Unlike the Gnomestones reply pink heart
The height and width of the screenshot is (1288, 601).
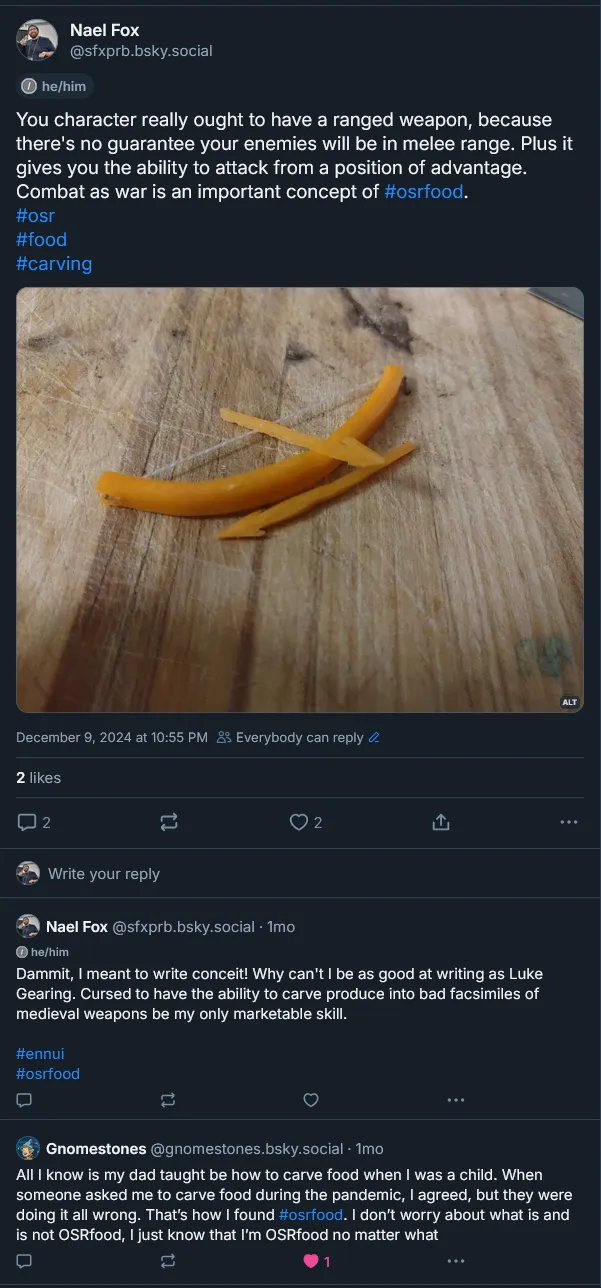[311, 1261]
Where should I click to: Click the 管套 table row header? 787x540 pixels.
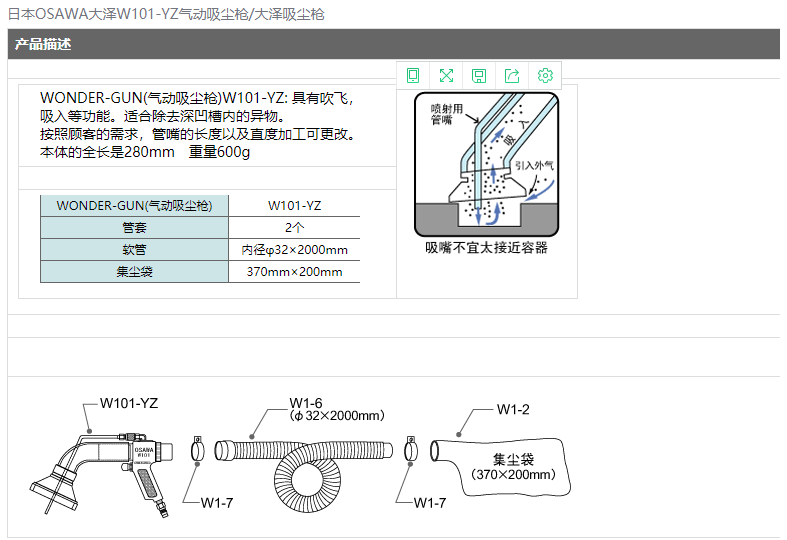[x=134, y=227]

--

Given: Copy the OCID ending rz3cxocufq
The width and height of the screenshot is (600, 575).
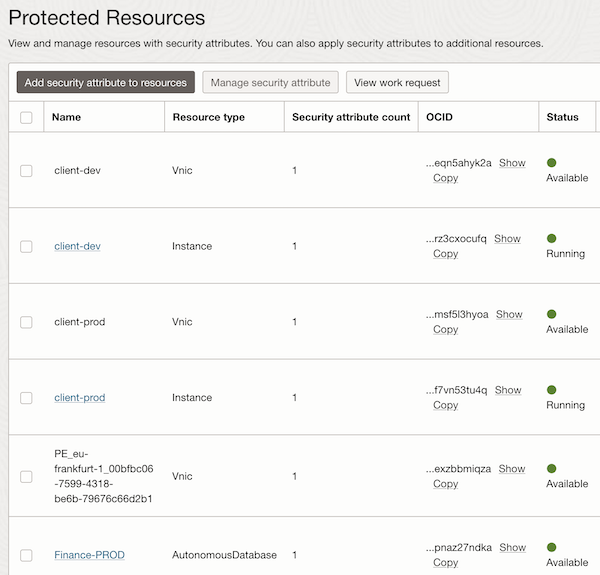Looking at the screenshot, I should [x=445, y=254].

▶ Exercise requirements:
Write out again the items from the line with "Unlike the Gnomestones reply pink heart" to the line with "[x=134, y=227]", requests included, adding 20 to every coordinate in the answers. Leave the pictures out.

▶ Solution to the exercise:
Unlike the Gnomestones reply pink heart
The height and width of the screenshot is (1288, 601).
[331, 1281]
Where should I click to: Click the 管套 table row header? 787x540 pixels.
[x=154, y=247]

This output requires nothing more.